- WRITTEN PROBLEM A -
Reproduce the passage of the data structures notes between "Data structures store" and "a specific way.", inclusive.

- SOURCE DOCUMENT -
Data structures store data in an organized way, define the types of values that can be stored, and specify the operations that can be performed on that data.

The 4 most common operations are create/add/insert, read/get/access, update, and delete/remove. Commonly abbreviated as CRUD.

Ordered means that the data structure retains the order in which elements are added.

• Ex: A bad is unordered because you pull things out in no particular order, while cubby boxes are ordered, you place items in specific spots. Sorted means that the ordering is arranged in a specific way.

• Abstract data types
  • Stack
    • Common operations
    • Pseudocode Implementation
    • Common use cases
  • Queues
    • Common operations
    • Pseudocode Implementation
    • Common use cases
  • Lists
    • Common operations
    • Common use cases
• Concrete data structures
  • Linked List

Abstract data types

Abstract data types(ADTs) define which operation can be used, but not how the data is to be stored and organized.

• Stack - Items are only inserted on or removed from the top.
• Queue - Items are only inserted at the end and removed from the front.
  • Priority Queue - A queue where each item has a priority and items with higher priority dequeue first.
  • Double-ended Queue(Deque) - Items can be inserted and removed from both the front and back.
• List - Ordered collection that allows for access via index.
• Bag/Multiset - Unordered collection that allows for duplicates.
• Set - Unordered collection of unique items.
• Map/Dictionary - Key value pairs with unique keys.

Stack

Last in first out(LIFO) - The last item added to the collection is the first one to be taken out.

Common operations

• bool push(Type x) - Inserts x on the top of the stack.
• Type pop() - Removes and returns the stack’s top item.
  • Need to check that the stack isn’t empty before calling.
• Type peek() - Returns the stack’s top item without removing it.
  • Need to check that the stack isn’t empty before calling.
• bool isEmpty()
• int getLength()
  • The stack usually increments or decrements the length when you push/pop.

Pseudocode Implementation

• With arrays
  • The top of the stack is typically at the end of the array to avoid shifting elements when adding or removing items.
  • bool push(Type x)
    • Check if the top index equals the max length
    • Increment the top index
    • Assign the value at the top index with x
  • pop
    • Decrement the top index
    • Return the value at top index + 1
  • getLength
    • Return the top index + 1
• With linked lists
  • push
    • Create a new node
    • Check if the creation was successful
    • Assign the new node’s data
    • Point the new node’s next to the top
    • Move the top to the new node
    • Increment length
  • pop
    • Assign local var with top’s data
    • Save the top node as old top
    • Move the top node down
    • Delete the old top node
    • Decrement length
    • Return local var

Common use cases

• Reversing a stack
  • Push and pop into another stack(stackA)
  • Push and pop into another stack(stackB)
  • Push and pop into the original stack
• Checking for unmatched parentheses
  • Push open pars on the stack.
  • If closed par, then pop an open pars.
  • At the end, if the stack isn’t empty, then there were unmatched pars.
• Converting infix(a + b) to postfix/Reverse polish notation(a b +)
  • In postfix notation, you don’t need parentheses to determine order of operations.
  • Have 2 stacks, operation stack and output stack.
  • Push variables onto the output stack.

- SOURCE DATA -
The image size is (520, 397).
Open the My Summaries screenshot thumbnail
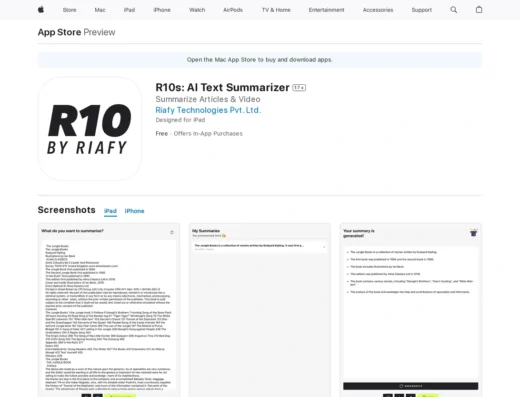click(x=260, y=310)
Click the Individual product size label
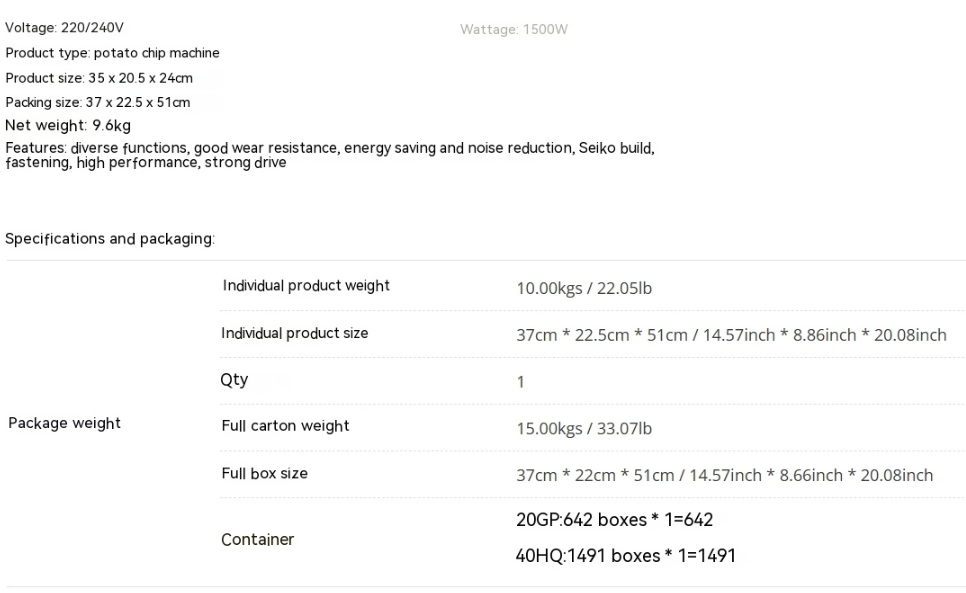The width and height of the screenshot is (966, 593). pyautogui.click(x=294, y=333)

- WRITTEN PROBLEM B -
Rewrite all the records above with "thumbnail" replaced by "preview" and everything else unchanged. Omit the pictures.

- COMPLETE ANSWER A -
Data structures store data in an organized way, define the types of values that can be stored, and specify the operations that can be performed on that data.

The 4 most common operations are create/add/insert, read/get/access, update, and delete/remove. Commonly abbreviated as CRUD.

Ordered means that the data structure retains the order in which elements are added.

• Ex: A bad is unordered because you pull things out in no particular order, while cubby boxes are ordered, you place items in specific spots. Sorted means that the ordering is arranged in a specific way.

- COMPLETE ANSWER B -
The image size is (520, 397).
Open the My Summaries screenshot preview
click(x=260, y=310)
Click the Individual product size label
The width and height of the screenshot is (966, 593). pyautogui.click(x=294, y=333)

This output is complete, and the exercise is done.